Taft HS hopes to have drive-up graduation ceremony
by BRIAN NADIG
Taft High School is making tentative plans for a drive-up graduation ceremony during the second weekend of June.
“It’ll be take a diploma cover, smile (for a picture), get back into the car and drive away,” Taft principal Mark Grishaber said. He estimated that the process would take between 30 to 60 seconds per graduate.
The Chicago Public Schools recently gave the greenlight for schools to hold drive-up graduations in which the graduate can get out of the car while immediate family members remain in their vehicle. Home-visit ceremonies also are allowed, but that would be challenging for Taft given that it has about 730 graduates.
Grishaber said that plans for a drive-up ceremony have not been finalized and that the school will work with the 16th (Jefferson Park) Police District on creating a traffic pattern for the ceremony. He added that social distancing guidelines would be followed at all times during the event.
Under one proposed plan, vehicles would line up facing northwest on Avondale Avenue along Norwood Park, 5801 N. Natoma Ave.
The vehicles would turn left onto Natoma Avenue and proceed south toward the school’s driver’s education lot, where the graduate and Grishaber would have their picture taken.
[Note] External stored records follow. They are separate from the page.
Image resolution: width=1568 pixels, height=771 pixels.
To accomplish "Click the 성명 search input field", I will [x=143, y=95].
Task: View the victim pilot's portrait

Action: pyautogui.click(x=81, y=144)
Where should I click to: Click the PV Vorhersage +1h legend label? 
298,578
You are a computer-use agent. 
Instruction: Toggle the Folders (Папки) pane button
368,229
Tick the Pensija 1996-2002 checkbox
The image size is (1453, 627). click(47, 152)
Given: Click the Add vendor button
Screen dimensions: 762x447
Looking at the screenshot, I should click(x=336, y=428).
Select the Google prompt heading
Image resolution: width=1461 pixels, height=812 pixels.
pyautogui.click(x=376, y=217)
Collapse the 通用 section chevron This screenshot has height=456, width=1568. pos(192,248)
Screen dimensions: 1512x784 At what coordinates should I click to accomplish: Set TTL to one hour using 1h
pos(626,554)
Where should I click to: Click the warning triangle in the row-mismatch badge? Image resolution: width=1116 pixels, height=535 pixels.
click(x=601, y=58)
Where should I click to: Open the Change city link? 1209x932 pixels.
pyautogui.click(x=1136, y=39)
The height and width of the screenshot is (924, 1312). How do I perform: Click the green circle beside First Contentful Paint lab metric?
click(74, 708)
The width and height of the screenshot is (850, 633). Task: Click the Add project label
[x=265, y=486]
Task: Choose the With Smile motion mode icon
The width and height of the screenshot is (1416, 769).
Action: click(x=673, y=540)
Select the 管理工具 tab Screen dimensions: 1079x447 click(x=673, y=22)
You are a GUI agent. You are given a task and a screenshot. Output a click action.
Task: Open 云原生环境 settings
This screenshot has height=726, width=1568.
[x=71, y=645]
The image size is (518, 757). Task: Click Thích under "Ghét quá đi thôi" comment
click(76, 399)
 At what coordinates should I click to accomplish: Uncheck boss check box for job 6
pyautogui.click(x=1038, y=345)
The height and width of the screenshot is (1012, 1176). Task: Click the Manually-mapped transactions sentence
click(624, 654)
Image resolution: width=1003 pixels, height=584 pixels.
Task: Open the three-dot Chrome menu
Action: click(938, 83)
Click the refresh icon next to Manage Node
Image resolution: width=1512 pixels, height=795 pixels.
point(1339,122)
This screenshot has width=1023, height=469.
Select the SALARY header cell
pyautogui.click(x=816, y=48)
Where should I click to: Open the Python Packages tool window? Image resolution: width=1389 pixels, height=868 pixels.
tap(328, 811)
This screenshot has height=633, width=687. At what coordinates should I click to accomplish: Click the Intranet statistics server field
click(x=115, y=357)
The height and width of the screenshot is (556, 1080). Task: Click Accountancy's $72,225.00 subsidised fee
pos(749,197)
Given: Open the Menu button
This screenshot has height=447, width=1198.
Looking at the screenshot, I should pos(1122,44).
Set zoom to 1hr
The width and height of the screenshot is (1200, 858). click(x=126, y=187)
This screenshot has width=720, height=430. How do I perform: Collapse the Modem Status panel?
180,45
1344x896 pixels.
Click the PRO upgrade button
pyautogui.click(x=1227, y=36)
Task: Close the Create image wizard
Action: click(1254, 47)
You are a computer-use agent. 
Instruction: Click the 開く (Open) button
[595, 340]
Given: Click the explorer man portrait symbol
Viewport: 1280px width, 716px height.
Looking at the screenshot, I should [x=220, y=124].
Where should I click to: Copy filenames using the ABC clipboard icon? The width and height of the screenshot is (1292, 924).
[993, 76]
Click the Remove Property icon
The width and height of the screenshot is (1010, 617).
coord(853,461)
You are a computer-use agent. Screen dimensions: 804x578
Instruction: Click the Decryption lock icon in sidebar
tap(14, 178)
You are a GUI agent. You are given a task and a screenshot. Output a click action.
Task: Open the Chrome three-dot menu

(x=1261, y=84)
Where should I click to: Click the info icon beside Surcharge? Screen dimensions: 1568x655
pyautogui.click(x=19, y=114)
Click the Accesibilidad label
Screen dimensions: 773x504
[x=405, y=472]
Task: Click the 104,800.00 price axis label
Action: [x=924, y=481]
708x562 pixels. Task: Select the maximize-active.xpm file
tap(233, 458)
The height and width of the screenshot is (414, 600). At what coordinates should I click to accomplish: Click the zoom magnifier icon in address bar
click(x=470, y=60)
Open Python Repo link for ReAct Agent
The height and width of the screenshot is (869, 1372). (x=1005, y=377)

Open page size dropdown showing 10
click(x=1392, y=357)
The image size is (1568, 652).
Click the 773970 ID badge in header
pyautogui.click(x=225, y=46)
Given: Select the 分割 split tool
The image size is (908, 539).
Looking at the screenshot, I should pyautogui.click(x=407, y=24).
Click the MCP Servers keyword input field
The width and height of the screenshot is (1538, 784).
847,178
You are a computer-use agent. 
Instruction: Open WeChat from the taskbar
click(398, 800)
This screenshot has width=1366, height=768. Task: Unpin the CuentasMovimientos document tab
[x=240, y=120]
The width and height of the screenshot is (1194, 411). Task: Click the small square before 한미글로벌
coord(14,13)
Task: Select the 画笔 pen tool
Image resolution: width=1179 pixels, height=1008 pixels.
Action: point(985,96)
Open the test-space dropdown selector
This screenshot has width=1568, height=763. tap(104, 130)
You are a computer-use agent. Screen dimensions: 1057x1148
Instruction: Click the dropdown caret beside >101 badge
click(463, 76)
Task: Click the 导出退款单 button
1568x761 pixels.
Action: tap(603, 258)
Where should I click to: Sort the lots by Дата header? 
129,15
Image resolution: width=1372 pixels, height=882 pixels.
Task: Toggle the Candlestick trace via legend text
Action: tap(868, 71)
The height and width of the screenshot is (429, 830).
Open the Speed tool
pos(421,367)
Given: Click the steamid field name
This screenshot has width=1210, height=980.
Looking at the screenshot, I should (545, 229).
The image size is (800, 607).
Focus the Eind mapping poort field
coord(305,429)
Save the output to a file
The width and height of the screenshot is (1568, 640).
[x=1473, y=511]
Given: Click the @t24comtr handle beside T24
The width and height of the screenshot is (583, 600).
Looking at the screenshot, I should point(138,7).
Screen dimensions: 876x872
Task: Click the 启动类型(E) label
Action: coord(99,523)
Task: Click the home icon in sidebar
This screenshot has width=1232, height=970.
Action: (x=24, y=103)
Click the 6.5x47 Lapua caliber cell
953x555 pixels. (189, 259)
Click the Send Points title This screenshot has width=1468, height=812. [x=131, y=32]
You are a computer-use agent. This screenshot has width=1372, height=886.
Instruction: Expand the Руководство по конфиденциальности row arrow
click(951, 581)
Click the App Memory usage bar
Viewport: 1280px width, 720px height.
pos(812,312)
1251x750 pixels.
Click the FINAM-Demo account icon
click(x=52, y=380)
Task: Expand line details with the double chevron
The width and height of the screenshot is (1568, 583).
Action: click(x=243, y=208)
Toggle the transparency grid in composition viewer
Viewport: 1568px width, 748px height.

Grishaber said that he and the graduate would remain six to eight feet apart at all times and that the graduate would take the diploma cover from a stack on a table — instead of being handed it.
After the photograph is taken, each vehicle would be directed away from the school in order to discourage groups from congregating, Grishaber said.
The ceremony would be divided up into several sessions over the weekend of June 13-14 in order to help avoid traffic jams, Grishaber said
In addition, teachers may be allowed to sit on lawn chairs in the park so that they could wave to students while they drive by, Grishaber said. Students would be prohibited from getting out of their vehicles to talk to the teachers, he said.
The traditional commencement speeches would be posted online, and the diplomas themselves will be mailed to graduates over the summer, Grishaber said.
The school hopes to have a final decision on the type of ceremony it will hold by around June 1, Grishaber said. He added that a “virtual ceremony” would be too impersonal and that he hopes some sort of in-person event can happen.